Politicians don’t just work for the American people. Corporations spend millions of dollars on political action committees, lobbyists, and campaigns each election cycle to ensure legislators will pass laws that are in their favor and derail ones that aren’t. That means when Americans vote this November, many will be voting for candidates who have taken thousands of dollars from the restaurant and bar sector over the past year. Campaign finance data reveals the political leanings of America’s top fast-food corporations and their employees.
Federal law prohibits corporations and labor unions from donating directly to political candidates, so large companies typically don’t openly support individuals who are running for office. Their CEOs and employees can independently donate to candidates, however — or to company-sponsored political action committees (PACs). Corporate PACs pool money from employees and donate it to candidates (up to $5,000 per candidate, per election) or political parties (up to $10,000), or spend them on political ads. Companies can also hire lobbyists to advocate for their business to members of Congress. All these methods give them indirect ways to contribute to politicians’ campaigns and fundraising.

» WHAT NEEDS TO BE DONE
Quote the passage on fast-food companies and campaign finance word for word, beginning at the words "Politicians don’t just" and stopping after "and their employees.".

» DATASET CONTENT
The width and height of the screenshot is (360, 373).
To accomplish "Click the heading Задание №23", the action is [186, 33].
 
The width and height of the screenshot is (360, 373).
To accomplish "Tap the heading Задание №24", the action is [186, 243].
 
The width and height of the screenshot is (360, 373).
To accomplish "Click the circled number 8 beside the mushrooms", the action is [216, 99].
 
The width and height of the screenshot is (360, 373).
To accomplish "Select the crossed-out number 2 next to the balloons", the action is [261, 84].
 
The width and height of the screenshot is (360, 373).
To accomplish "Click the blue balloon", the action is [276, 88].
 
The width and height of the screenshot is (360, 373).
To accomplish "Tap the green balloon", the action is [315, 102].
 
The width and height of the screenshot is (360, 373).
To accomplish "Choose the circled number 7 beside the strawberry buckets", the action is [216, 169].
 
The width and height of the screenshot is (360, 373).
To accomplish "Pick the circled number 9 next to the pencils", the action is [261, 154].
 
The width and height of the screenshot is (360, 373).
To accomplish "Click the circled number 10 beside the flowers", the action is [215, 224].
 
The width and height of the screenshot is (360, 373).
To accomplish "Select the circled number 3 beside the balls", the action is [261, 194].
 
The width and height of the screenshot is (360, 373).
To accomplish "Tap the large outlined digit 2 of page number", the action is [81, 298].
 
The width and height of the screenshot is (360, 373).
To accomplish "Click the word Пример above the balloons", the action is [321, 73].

» EXERCISE RESPONSE
Politicians don’t just work for the American people. Corporations spend millions of dollars on political action committees, lobbyists, and campaigns each election cycle to ensure legislators will pass laws that are in their favor and derail ones that aren’t. That means when Americans vote this November, many will be voting for candidates who have taken thousands of dollars from the restaurant and bar sector over the past year. Campaign finance data reveals the political leanings of America’s top fast-food corporations and their employees.